**Problem:** The lines wanted are those in the data below that include "Month".

··· Input data

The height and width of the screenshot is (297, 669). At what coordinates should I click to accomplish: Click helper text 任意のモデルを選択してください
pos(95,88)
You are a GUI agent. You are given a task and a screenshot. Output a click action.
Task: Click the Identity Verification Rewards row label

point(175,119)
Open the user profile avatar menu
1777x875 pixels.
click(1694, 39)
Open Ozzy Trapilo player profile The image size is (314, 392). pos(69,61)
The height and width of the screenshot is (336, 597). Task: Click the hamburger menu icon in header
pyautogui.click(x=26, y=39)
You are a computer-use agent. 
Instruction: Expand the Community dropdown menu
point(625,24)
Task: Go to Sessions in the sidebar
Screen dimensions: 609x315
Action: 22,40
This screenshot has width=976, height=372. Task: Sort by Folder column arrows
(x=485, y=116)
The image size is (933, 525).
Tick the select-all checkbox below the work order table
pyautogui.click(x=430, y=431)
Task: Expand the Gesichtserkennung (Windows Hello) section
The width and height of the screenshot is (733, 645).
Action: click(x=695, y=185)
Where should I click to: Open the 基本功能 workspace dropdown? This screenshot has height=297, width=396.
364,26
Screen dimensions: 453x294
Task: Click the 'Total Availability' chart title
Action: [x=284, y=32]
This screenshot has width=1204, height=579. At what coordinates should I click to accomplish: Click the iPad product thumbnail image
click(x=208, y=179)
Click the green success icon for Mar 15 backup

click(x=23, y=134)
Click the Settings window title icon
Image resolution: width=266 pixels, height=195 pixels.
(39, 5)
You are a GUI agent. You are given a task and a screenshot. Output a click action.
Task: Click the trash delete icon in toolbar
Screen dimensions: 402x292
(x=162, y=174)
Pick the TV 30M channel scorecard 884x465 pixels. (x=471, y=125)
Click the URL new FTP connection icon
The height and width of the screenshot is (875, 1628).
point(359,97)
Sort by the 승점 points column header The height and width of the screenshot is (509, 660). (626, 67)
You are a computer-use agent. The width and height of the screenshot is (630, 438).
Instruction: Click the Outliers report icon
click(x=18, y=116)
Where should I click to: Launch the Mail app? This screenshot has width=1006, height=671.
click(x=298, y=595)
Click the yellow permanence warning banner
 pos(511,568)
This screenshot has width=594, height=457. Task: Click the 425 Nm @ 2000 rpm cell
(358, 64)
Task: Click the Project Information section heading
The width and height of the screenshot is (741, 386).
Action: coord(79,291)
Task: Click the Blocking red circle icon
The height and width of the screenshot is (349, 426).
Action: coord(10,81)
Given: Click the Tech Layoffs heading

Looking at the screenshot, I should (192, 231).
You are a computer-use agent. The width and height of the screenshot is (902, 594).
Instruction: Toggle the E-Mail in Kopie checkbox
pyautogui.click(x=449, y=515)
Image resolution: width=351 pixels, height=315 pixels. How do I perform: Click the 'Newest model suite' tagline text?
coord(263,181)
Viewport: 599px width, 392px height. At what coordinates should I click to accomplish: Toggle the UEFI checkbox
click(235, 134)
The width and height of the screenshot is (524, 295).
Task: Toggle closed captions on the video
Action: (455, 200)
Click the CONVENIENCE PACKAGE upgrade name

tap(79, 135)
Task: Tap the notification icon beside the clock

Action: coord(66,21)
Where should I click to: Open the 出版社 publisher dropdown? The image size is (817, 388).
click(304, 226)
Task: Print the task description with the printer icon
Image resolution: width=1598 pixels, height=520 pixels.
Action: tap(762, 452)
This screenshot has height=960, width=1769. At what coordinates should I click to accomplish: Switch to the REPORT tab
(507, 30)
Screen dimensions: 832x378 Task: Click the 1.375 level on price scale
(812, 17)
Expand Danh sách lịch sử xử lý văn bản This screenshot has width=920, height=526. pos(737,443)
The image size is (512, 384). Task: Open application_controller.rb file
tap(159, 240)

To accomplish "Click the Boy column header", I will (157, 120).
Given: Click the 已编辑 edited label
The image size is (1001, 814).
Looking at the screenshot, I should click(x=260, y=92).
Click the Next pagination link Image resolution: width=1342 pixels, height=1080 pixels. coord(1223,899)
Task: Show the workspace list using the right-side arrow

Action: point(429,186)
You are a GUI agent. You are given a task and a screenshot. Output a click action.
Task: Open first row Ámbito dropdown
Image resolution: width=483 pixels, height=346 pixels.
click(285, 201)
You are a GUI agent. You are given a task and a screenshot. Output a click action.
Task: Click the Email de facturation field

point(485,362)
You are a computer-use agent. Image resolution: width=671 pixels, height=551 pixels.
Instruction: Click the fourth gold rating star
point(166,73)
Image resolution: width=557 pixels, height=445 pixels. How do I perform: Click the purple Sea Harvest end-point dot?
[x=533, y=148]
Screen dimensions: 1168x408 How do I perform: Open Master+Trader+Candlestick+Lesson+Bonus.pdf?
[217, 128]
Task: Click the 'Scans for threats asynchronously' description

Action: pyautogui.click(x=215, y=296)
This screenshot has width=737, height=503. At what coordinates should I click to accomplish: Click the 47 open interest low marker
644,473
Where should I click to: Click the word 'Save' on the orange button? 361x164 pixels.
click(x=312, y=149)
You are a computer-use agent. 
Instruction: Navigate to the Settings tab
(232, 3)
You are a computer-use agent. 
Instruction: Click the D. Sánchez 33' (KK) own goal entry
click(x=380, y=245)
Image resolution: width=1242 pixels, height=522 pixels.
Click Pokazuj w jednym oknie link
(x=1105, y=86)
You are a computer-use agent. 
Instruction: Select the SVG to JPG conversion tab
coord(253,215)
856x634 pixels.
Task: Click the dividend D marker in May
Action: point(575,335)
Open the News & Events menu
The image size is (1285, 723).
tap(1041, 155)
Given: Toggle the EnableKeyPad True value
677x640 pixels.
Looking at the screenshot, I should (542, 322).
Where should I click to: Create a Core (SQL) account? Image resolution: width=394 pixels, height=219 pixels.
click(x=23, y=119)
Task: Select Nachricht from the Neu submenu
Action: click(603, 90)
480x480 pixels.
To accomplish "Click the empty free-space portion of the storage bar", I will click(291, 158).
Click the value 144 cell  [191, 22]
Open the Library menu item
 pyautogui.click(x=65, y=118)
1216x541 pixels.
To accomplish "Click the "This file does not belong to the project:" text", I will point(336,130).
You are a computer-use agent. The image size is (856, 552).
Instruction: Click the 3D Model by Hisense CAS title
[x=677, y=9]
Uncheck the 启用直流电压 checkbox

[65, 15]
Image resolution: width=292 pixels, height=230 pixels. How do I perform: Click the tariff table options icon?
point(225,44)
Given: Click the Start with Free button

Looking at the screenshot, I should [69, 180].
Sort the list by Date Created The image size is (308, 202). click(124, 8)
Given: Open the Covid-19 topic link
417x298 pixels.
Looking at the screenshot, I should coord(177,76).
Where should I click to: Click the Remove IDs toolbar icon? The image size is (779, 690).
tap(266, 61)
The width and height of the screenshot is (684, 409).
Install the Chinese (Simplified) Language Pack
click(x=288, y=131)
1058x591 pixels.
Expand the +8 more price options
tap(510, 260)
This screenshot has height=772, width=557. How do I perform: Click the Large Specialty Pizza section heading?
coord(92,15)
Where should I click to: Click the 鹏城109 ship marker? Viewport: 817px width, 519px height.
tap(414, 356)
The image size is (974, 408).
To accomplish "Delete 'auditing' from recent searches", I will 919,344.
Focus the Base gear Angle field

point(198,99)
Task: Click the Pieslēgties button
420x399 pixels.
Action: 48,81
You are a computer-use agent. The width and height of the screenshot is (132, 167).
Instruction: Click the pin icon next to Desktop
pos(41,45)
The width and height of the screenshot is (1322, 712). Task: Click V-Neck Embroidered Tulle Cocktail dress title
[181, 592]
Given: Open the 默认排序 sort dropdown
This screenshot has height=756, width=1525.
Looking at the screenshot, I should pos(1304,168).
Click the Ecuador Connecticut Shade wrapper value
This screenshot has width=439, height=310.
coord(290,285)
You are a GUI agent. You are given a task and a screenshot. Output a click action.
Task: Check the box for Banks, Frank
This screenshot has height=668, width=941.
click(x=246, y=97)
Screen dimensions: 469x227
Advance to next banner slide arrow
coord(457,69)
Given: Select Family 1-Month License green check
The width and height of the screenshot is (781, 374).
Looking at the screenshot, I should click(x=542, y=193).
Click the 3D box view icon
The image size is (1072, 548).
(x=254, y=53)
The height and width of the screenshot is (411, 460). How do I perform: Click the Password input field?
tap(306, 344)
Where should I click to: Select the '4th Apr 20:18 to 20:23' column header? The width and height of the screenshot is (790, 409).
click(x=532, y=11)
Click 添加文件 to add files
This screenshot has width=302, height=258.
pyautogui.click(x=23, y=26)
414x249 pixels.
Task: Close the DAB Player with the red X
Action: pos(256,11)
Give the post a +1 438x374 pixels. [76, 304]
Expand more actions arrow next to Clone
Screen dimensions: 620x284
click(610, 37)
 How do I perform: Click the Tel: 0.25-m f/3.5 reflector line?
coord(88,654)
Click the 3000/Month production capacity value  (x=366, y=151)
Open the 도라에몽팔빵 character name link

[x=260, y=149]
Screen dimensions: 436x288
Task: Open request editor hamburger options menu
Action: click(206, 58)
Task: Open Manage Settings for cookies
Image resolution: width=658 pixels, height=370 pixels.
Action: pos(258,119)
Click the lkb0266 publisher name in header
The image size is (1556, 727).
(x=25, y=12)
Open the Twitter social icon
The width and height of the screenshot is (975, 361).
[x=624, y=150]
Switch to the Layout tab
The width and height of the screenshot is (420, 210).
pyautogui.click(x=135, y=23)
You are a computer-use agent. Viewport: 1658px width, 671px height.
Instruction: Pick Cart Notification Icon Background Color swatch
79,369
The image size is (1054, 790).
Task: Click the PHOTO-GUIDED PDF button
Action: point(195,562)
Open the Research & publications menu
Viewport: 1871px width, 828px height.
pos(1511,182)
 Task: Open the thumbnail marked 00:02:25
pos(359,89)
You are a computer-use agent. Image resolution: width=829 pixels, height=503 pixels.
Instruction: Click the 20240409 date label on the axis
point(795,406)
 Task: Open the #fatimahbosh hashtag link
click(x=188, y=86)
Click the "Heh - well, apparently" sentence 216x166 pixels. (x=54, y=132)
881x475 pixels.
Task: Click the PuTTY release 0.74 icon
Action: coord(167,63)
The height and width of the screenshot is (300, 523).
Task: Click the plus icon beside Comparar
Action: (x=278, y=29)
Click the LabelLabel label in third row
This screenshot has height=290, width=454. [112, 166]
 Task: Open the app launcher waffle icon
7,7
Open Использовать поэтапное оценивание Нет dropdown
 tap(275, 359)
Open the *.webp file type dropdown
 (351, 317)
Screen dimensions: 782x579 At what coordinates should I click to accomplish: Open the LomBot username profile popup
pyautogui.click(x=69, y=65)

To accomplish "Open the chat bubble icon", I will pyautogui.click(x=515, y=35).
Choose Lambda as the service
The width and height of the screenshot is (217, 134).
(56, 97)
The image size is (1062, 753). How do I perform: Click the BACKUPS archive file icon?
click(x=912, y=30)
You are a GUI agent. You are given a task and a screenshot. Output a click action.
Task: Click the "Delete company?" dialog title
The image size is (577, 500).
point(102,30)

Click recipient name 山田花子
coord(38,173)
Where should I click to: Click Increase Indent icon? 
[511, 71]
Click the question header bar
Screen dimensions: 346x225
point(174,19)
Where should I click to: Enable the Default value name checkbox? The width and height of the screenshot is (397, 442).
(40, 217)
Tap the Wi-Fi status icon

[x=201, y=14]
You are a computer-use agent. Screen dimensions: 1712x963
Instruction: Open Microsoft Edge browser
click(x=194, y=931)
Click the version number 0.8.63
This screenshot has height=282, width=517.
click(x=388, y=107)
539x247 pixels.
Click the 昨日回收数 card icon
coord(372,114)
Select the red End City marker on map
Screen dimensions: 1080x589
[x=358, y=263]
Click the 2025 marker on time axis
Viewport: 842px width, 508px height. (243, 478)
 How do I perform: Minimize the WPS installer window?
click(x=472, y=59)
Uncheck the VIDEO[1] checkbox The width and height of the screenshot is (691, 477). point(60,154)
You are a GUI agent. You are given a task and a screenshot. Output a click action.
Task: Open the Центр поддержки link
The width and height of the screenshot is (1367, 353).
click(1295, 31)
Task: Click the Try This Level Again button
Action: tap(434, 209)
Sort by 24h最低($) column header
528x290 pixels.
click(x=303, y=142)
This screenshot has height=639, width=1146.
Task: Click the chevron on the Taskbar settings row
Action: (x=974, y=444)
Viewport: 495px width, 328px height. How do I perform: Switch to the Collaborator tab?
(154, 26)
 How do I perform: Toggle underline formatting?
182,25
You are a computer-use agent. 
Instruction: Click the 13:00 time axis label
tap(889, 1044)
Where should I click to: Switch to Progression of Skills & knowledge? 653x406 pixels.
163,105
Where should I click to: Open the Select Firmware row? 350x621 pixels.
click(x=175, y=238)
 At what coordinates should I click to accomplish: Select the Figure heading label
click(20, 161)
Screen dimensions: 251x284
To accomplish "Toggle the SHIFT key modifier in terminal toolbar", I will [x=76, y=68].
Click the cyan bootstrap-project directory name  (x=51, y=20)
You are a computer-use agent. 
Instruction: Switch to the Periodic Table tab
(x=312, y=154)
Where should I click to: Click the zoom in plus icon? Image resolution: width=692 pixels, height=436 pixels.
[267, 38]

······

**Result:**
Given: Select Family 1-Month License green check
Click the 3000/Month production capacity value  (x=366, y=151)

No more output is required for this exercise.